Cart Delivery in the Factory of the Future

I have been trying to get this working on two different machines one with a RTX2070 and the other a Quadro RTX4000. Both machines have CUDA 10.0 installed and working correctly. When I run:

./builds/factory_of_the_future.x86_64 --scene Factory01

the factory scene appears as it should, However, when I run:

bazel run packages/cart_delivery/apps:cart_delivery

I eventually get an error that causes the application to crash. The error is:

2020-06-04 14:37:42.870 ERROR packages/navigation/gems/algorithms/cuda/multi_trace_and_match_gpu.cu.cpp@256: CUDA ERROR: an illegal memory access was encountered

Any idea what may be causing this?

1 Like

Hi ilengyl,

Can you please share the stdout for the app? I’d run in to similar issue as well and I’d like to compare the stdout to see if there are matching signatures.
It turned out that I had a mismatch in CUDA version, i.e. even though I had CUDA 10.2 installed, the path pointed to CUDA 10.0. Cross checking the CUDA and cuDNN installations might help fix the problem.

1 Like

Hi sdesai I have attached the output to the Bazel run command and some additional CUDA setting information. I stated before I am trying this out on two laptops an HP OMEN with 64gb and an RTX2070 and an HP ZBOOk with 32GB and a Quadro RTX 4000, both setup the same and experiencing the same error.
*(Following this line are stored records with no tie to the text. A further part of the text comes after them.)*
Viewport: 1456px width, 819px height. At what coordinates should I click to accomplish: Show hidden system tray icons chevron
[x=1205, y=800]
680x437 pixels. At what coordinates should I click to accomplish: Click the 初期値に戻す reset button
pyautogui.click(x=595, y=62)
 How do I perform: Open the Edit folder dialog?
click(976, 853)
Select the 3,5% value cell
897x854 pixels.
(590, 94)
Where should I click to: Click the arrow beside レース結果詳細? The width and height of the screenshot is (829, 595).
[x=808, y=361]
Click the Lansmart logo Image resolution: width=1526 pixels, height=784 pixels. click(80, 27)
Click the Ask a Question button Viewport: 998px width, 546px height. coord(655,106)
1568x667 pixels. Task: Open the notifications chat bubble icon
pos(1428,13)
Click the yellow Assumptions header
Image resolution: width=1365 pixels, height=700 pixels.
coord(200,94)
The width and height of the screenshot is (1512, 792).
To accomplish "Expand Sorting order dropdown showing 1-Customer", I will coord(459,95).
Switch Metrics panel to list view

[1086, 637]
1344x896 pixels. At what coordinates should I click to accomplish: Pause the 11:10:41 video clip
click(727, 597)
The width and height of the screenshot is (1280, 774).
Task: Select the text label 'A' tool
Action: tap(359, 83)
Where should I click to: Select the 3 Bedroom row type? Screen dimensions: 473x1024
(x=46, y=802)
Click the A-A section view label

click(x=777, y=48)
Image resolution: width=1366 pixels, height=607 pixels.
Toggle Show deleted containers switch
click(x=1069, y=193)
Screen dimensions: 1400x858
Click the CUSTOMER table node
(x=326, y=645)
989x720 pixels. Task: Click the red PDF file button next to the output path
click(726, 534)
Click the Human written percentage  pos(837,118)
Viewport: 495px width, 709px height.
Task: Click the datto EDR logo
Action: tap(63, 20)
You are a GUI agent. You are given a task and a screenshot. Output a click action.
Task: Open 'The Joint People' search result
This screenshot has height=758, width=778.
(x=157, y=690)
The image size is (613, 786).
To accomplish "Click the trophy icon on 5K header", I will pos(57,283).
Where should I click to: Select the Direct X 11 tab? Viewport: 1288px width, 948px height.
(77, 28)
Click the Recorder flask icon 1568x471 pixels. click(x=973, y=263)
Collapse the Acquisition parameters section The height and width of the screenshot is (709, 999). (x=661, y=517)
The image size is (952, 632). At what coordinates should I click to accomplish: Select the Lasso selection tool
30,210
output_from_bazel_run.txt (83.2 KB)

1 Like

Hello,
I have a similar mistake. I have the exact configuration I recommended:

  • nvidia driver 440.82
  • cuda 10.0.130
  • cudnn 7.6.3.30
    I attach the log file.
    Thankserror.txt (53.8 KB)
1 Like

Hi sdesai,

Just checking to see if you had any thoughts on this?

Cheers,
ilengyel

Hi ilegyel/bascoul,

I was able to reproduce the issue @bascoul is facing and am following up to get the issue triaged. Based on both of your responses, the system settings look good.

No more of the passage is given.